NOTE: This JPEG image is made available in order to share with the public the excitement of new discoveries being made via the NASA/JPL Galileo spacecraft. Galileo scientists are in the process of calibrating and validating this data. The full digital image necessary for scientific analysis will be released within one year of receipt of this orbit's last data.
This image is available only on the WWW; it is not available in hardcopy or other forms.
Mosaic of a belt-zone boundary near Jupiter's equator. The images that make up the four quadrants of this mosaic were taken within a few minutes of each other and show Jupiter's appearance at 732 nanometers (nm). Sunlight at 732 nm is weakly absorbed by atmospheric methane. This absoption lowers the total amount of scattered light detected by the Galileo spacecraft while enhancing the fraction that comes from higher in Jupiter's atmosphere, where less methane is present.

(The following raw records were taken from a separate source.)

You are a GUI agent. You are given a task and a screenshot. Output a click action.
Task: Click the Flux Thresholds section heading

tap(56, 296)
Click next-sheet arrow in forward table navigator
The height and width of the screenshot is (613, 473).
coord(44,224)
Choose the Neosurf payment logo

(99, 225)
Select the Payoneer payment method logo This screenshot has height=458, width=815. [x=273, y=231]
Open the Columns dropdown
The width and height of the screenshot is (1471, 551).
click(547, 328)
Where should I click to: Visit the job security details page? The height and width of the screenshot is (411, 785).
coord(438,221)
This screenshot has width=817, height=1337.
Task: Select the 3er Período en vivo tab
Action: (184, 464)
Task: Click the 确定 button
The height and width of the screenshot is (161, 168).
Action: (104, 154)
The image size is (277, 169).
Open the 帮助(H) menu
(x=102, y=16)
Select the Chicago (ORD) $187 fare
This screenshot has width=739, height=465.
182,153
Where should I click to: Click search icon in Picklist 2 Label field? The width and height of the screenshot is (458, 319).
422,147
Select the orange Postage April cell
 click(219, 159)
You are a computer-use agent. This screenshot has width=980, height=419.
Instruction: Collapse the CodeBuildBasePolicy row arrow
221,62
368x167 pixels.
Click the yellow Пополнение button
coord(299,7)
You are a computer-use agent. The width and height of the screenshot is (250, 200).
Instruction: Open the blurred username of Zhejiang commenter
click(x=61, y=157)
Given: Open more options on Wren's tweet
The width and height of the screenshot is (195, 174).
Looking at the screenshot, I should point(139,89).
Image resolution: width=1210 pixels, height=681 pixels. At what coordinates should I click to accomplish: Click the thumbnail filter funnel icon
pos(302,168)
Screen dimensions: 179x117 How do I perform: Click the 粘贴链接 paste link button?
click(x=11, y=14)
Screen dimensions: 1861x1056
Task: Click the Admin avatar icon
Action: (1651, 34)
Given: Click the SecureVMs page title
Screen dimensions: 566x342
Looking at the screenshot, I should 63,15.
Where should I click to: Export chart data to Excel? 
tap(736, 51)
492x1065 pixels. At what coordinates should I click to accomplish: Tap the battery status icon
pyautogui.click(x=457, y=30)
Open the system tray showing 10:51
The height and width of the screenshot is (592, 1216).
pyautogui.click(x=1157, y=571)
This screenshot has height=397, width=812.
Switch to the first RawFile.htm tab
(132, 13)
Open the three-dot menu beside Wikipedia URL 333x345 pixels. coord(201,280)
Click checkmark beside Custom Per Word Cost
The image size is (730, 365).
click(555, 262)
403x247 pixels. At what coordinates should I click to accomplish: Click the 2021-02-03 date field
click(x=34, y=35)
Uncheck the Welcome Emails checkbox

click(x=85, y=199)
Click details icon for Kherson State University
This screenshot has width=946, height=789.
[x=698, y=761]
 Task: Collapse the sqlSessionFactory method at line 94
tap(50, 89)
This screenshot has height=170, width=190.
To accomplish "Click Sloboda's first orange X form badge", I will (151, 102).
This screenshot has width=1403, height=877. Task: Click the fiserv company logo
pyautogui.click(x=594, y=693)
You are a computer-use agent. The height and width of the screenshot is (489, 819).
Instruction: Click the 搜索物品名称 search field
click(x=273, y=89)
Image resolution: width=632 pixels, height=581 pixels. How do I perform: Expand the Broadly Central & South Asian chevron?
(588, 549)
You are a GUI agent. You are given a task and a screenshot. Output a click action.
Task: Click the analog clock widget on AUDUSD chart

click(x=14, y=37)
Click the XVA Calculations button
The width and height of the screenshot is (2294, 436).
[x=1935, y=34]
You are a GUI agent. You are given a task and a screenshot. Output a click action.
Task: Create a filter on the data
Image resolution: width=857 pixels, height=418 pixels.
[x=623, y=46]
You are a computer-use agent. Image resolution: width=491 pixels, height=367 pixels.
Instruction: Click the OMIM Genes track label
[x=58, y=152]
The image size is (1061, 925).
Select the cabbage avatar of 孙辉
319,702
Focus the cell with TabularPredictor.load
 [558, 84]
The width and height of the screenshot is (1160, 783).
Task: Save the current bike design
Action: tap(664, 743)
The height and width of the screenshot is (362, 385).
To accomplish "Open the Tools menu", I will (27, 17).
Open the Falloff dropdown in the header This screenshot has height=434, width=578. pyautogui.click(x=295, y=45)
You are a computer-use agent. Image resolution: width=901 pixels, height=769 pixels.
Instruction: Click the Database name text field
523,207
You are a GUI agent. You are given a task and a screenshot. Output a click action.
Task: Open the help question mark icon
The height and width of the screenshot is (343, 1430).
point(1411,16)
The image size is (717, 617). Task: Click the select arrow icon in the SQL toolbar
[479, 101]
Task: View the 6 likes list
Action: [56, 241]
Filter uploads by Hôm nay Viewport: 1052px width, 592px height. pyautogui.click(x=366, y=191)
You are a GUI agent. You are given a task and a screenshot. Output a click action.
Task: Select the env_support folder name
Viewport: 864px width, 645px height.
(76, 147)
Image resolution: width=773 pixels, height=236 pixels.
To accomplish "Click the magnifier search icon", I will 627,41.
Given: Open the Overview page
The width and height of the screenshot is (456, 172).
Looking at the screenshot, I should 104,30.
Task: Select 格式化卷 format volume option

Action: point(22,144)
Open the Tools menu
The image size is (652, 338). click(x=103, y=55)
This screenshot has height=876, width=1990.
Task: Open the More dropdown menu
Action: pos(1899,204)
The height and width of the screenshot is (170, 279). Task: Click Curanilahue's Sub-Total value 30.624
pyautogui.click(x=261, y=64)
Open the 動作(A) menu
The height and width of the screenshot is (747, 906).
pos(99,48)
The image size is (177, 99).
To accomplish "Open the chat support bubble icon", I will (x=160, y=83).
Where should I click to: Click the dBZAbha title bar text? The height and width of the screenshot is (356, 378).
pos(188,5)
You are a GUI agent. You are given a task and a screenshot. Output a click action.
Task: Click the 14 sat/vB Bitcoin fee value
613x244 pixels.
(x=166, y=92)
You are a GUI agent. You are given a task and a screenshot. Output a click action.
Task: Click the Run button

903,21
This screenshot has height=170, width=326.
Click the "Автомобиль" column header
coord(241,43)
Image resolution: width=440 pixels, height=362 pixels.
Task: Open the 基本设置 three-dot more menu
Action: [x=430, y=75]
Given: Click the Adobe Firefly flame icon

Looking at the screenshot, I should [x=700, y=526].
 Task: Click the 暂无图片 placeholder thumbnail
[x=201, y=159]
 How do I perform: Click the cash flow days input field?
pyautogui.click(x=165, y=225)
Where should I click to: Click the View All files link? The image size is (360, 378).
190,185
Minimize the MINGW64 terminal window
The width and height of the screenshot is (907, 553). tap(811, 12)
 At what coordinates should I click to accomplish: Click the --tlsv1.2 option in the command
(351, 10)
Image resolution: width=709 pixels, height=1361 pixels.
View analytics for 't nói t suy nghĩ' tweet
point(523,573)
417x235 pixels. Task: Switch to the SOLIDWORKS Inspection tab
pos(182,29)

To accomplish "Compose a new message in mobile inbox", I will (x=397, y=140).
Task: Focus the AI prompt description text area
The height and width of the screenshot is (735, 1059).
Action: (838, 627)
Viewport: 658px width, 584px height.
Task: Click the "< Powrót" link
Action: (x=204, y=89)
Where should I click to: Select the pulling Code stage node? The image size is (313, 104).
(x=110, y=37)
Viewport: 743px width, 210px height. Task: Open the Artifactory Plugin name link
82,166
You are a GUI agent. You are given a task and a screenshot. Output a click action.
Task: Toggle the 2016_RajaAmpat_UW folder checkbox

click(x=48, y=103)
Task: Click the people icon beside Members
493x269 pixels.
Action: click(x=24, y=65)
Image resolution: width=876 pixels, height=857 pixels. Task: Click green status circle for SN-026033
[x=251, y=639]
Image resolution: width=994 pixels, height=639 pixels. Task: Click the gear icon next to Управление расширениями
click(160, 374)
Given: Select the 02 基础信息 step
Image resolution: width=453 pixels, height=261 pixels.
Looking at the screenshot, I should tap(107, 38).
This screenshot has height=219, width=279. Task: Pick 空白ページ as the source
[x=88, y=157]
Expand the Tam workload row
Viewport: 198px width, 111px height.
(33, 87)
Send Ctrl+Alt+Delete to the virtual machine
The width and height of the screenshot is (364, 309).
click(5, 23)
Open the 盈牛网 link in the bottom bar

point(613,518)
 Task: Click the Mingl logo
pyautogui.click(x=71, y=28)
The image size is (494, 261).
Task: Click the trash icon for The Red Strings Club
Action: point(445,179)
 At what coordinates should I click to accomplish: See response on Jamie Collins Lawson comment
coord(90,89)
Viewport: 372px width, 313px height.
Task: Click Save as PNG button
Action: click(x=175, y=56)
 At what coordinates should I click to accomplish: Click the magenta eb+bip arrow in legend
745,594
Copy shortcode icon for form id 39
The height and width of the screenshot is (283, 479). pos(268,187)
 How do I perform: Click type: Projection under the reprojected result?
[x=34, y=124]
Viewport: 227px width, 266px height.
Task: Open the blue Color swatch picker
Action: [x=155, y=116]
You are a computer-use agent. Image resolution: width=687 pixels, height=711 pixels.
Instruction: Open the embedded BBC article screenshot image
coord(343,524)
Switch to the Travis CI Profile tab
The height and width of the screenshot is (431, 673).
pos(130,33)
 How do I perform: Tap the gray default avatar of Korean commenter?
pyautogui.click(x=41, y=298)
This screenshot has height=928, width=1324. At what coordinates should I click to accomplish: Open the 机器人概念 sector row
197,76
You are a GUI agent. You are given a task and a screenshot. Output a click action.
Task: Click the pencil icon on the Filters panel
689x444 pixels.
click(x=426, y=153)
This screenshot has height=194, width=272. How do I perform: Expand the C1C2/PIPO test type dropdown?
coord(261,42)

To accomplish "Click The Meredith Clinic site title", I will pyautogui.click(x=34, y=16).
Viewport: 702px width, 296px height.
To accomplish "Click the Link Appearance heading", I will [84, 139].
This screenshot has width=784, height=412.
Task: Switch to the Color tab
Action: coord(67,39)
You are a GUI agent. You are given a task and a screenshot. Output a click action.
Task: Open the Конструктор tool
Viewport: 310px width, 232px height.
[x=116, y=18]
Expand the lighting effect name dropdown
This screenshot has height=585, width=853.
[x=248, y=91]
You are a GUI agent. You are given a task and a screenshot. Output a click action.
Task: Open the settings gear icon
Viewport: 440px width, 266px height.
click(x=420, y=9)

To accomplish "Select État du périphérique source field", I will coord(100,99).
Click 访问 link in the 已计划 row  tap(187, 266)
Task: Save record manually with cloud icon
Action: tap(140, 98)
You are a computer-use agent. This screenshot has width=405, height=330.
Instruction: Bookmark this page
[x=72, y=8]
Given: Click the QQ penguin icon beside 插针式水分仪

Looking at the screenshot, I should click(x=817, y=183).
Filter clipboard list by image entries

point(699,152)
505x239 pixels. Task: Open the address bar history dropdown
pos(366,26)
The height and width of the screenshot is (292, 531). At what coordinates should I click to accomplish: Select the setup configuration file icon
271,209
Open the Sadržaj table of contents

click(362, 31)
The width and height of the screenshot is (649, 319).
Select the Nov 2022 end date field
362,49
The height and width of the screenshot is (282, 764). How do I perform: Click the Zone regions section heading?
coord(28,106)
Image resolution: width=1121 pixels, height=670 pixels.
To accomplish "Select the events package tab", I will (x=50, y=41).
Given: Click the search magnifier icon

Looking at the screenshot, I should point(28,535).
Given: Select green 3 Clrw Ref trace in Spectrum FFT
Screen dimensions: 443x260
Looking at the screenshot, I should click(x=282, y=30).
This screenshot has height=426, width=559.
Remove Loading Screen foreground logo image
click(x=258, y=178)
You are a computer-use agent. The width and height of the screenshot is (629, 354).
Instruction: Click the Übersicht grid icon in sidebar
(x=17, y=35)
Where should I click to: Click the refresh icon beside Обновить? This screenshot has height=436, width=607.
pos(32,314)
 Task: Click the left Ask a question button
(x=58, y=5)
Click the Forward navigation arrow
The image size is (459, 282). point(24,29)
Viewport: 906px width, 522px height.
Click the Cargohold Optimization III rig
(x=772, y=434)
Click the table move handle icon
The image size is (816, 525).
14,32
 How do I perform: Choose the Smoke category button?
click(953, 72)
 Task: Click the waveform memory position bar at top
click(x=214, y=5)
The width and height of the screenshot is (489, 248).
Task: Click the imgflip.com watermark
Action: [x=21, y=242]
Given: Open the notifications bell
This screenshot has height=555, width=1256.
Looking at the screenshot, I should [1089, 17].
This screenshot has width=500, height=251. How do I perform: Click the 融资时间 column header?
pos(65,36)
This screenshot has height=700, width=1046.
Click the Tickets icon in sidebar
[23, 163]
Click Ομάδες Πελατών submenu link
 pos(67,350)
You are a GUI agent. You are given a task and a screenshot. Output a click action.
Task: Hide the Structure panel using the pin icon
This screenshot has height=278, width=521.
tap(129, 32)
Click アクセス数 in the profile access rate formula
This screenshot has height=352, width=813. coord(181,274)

The features of the lower visible cloud deck that are seen at 756 nm remain visible, but features in the higher, diffuse clouds are made more apparent. The most interesting features in this upper layer are the large holes in the lower half of the mosaic. These holes may permit the wind speeds of Jupiter's stratosphere to be measured for the first time.
The edge of the planet runs along the right side of the mosaic. North is at the top. The mosaic covers latitudes -13 to +3 degrees and is centered at longitude 280 degrees West. The smallest resolved features are tens of kilometers in size. These images were taken on November 5th, 1996, at a range of 1.2 million kilometers by the Solid State Imaging system aboard NASA's Galileo spacecraft.
Launched in October 1989, Galileo entered orbit around Jupiter on December 7, 1995. The spacecraft's mission is to conduct detailed studies of the giant planet, its largest moons and the Jovian magnetic environment. The Jet Propulsion Laboratory, Pasadena, CA manages the mission for NASA's Office of Space Science, Washington, DC.